THIS ARTICLE IS MORE THAN FIVE YEARS OLD
This article is more than five years old. Autism research — and science in general — is constantly evolving, so older articles may contain information or theories that have been reevaluated since their original publication date.
To move forward with drug development in autism, we need to know which of the many candidate genes are responsible for specific symptoms, and which are not. Animal studies that are well designed, executed, and interpreted contribute to answering these questions.
A perspective published 11 October in Nature calls for new reporting standards for the results of animal studies. Shai Silberberg and his many illustrious coauthors have done a great service to biomedical research.
Explaining various ways in which experimental design can bias results, the authors — including directors of the National Institutes of Health and editors-in-chief of high-profile journals — propose many remedies for the many maladies afflicting the field. If they can enforce their proposed guidelines, the quality of research findings will improve significantly.
To illustrate the potential pitfalls of animal research, Silberberg, program director at the National Institute of Neurological Disorders and Stroke, and his coauthors outline a series of poorly designed studies in animal models of ischemic stroke. These studies constituted the rationale for several clinical trials that subsequently failed. The same unfortunate scenario could occur when developing therapeutics for autism.
The perspective emphasizes the critical need to include sufficient numbers of animals per group to avoid false positives and false negatives, and to employ accepted statistical analyses of data. The authors emphasize the use of true littermates as controls for targeted gene mutations, to prevent artifactual differences that may result from factors such as genetic drift, parental care or home cage environment, in separately bred lines.
They also point out that a statistically significant result doesn’t always mean it’s robust and biologically meaningful, which “could account for the poor reproducibility of certain studies.” Focusing on the magnitude of an effect may be particularly relevant for autism, especially in regards to behavioral studies.
For example, abstracts of papers on mouse models of autism that over-interpret small decreases in one parameter of social interactions as an asocial phenotype, or over-interpret small elevations in open-field activity as hyperactivity, can seriously mislead the field.

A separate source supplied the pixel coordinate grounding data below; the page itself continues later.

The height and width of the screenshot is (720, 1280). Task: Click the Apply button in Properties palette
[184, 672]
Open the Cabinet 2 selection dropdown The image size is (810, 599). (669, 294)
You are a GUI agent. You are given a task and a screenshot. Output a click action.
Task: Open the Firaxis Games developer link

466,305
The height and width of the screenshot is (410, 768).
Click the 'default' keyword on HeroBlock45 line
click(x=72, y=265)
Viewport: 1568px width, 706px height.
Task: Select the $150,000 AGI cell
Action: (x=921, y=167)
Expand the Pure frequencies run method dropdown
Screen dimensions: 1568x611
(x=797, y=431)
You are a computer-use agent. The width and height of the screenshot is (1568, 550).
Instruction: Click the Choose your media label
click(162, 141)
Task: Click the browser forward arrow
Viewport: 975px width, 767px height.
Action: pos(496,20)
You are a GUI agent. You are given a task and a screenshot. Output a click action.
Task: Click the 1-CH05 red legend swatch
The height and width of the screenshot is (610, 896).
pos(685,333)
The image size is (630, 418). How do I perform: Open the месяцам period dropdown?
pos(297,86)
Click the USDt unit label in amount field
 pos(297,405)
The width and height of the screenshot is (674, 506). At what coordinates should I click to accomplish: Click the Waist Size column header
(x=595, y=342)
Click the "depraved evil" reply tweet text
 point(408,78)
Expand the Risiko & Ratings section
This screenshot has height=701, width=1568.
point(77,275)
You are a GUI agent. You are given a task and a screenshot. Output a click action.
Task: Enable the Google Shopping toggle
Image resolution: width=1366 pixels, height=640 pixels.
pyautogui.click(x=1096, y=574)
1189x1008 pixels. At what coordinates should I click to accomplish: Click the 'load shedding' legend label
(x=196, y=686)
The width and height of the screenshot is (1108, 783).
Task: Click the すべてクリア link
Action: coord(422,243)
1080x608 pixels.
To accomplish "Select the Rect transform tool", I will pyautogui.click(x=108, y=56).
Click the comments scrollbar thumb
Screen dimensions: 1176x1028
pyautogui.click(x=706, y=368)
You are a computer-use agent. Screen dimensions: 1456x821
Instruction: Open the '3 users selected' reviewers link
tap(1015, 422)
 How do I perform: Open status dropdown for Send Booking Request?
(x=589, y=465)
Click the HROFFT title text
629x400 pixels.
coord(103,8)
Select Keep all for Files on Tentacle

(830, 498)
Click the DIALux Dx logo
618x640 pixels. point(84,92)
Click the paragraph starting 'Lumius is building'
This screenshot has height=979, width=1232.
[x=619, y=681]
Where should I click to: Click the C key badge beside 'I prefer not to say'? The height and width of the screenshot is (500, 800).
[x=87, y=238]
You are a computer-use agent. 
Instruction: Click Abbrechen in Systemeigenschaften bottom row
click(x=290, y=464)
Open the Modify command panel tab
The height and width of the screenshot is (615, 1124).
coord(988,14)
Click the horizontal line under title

Insufficient reporting of methods — such as the approach used to blind researchers to the identity of participants receiving a therapy — and lack of replication of findings in a second independent set of animals, could underlie spurious findings, which in turn skew meta-analyses. They recommend that methods be fully described in publications, in order to permit accurate replication by other laboratories.
Publications of replication and non-replication of striking results would be of particular benefit to the rapidly expanding autism literature. But to accomplish this, investigators must be incentivized to publish their negative results. Especially in autism research, in which the abundance of implicated genes begs for stratification, figuring out which genes do not contribute to individual symptoms is as valuable as discovering which genes do.
Jacqueline Crawley is professor of psychiatry and behavioral research at the MIND Institute at the University of California, Davis.